BEGIN DATASET RECORDS

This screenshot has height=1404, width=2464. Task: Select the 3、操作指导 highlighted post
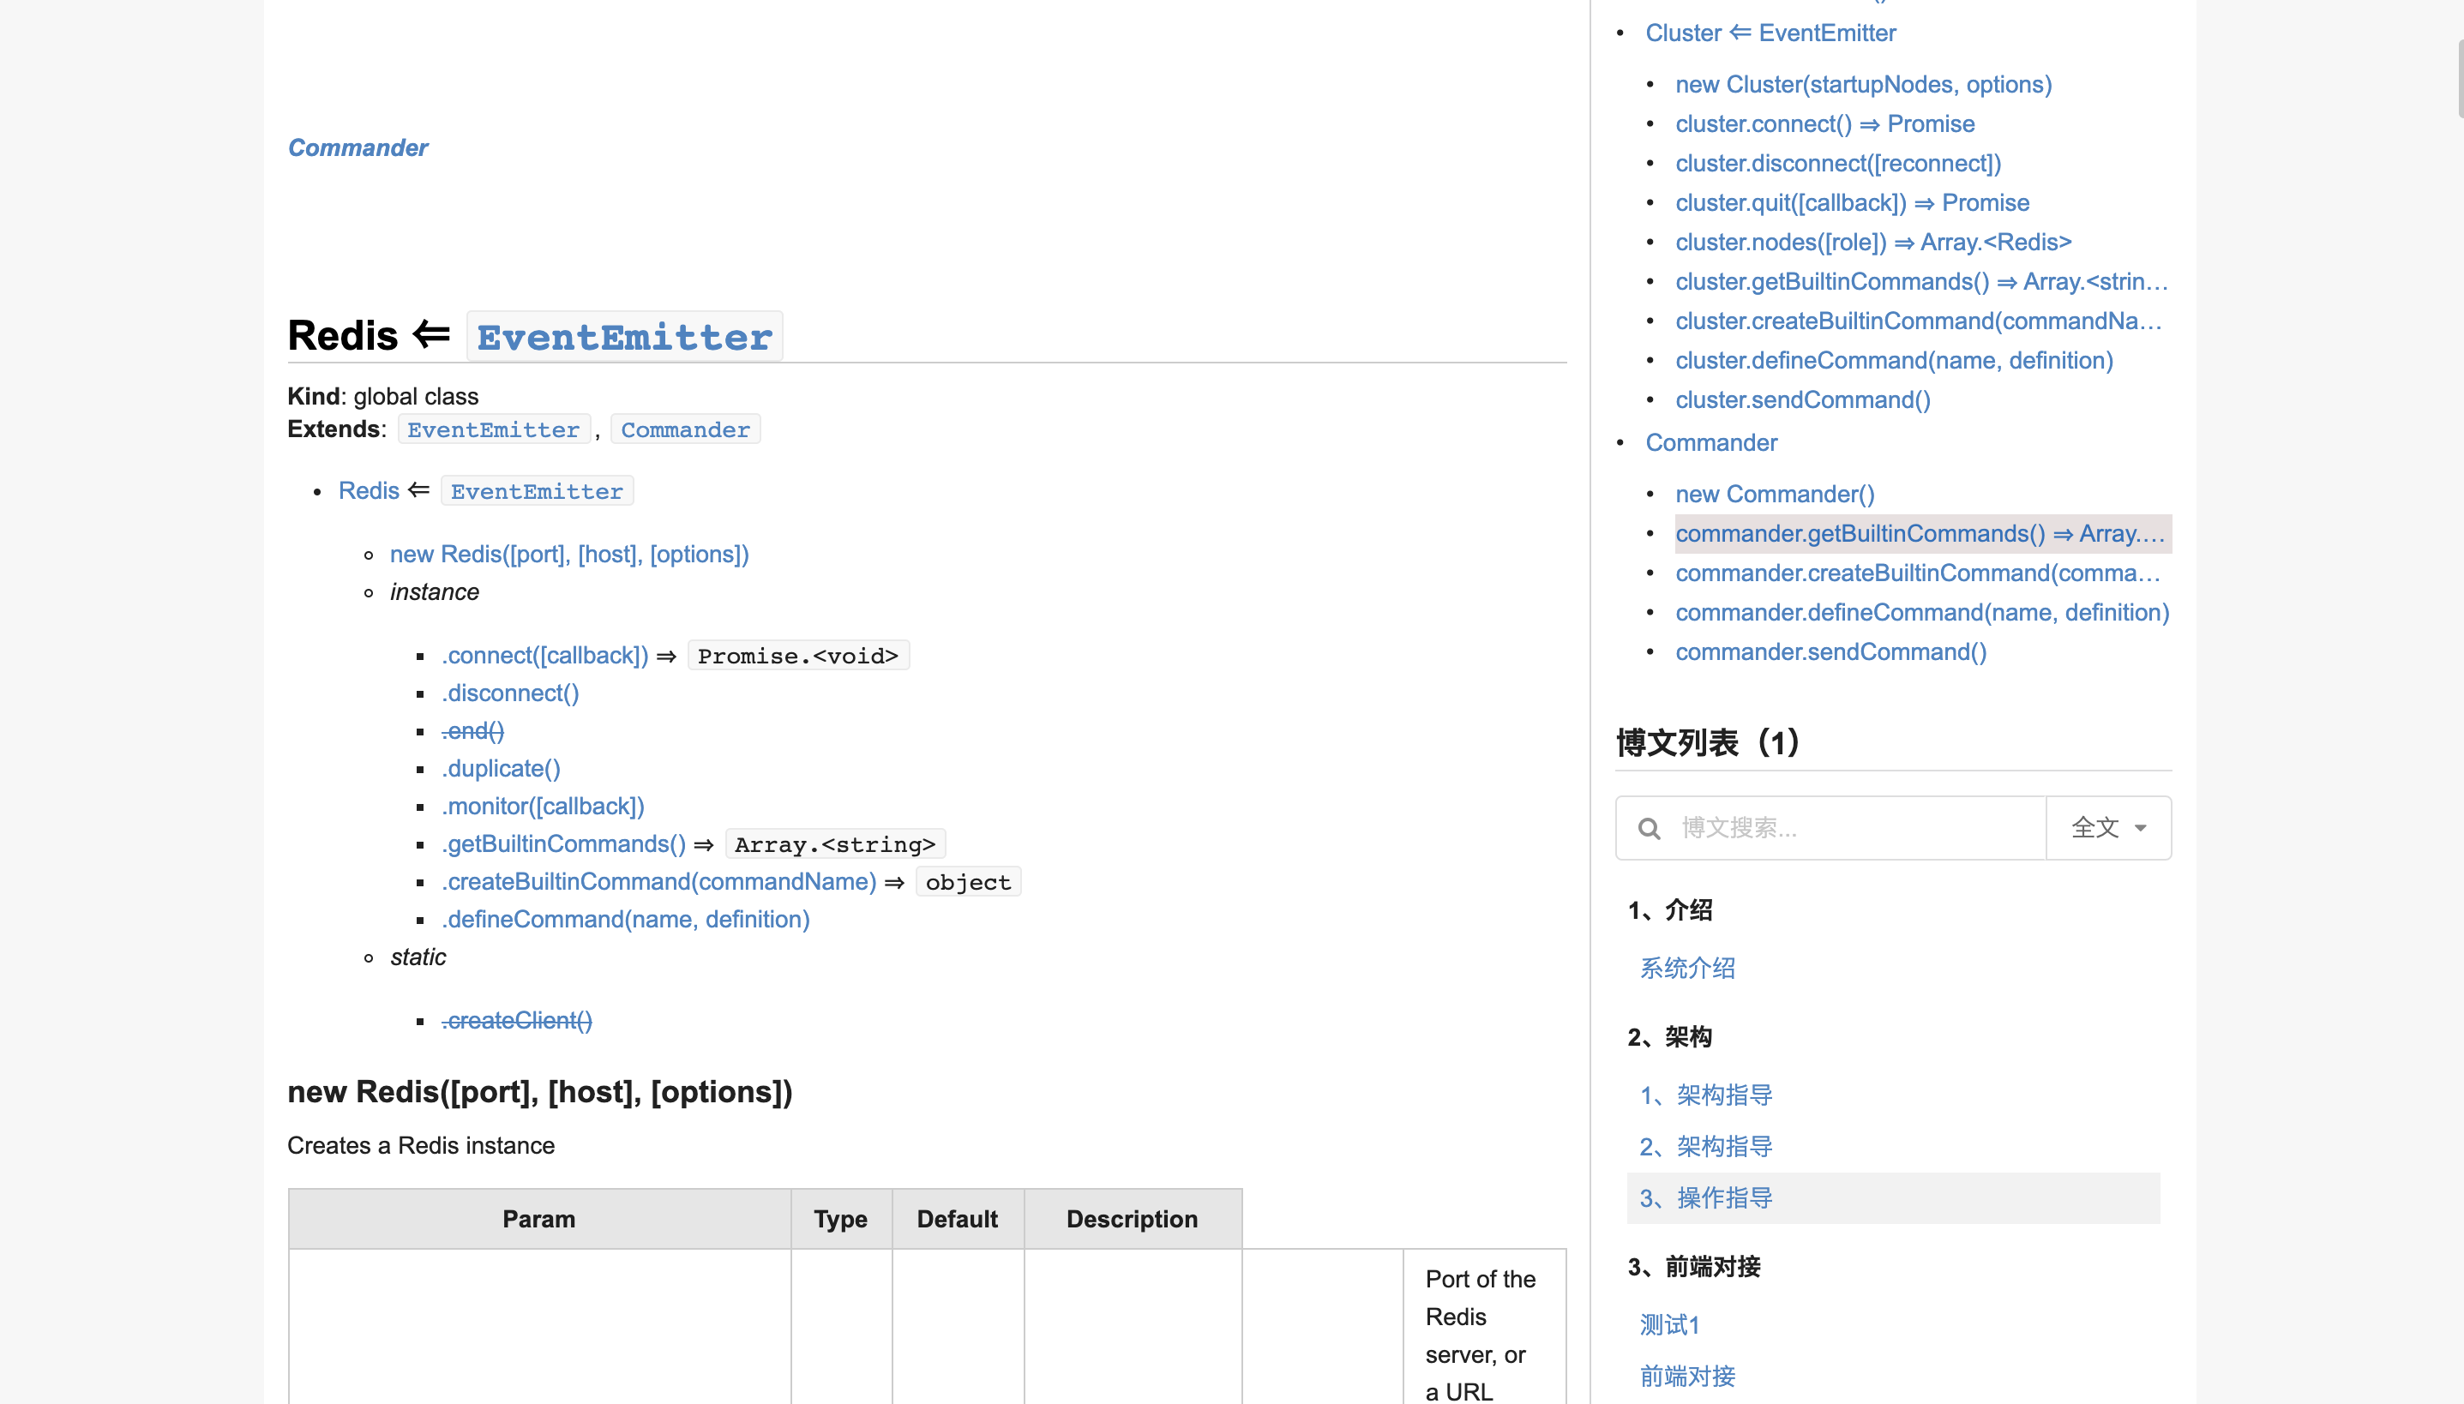point(1706,1198)
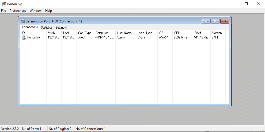Screen dimensions: 265x132
Task: Click the Con. Type column header
Action: pos(85,33)
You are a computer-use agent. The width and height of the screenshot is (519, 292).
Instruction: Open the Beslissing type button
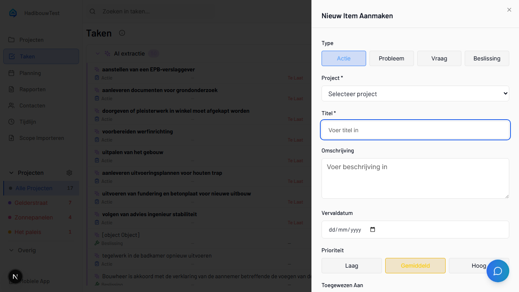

END DATASET RECORDS

* YOUR GOAL
Can you reproduce all of the data above word for word, omitting the pictures?

* EXERCISE RESPONSE
This screenshot has height=1404, width=2464. Task: Select the 3、操作指导 highlighted post
point(1706,1198)
Screen dimensions: 265x132
Task: Click the Con. Type column header
Action: pos(85,33)
You are a computer-use agent. The width and height of the screenshot is (519, 292).
Instruction: Open the Beslissing type button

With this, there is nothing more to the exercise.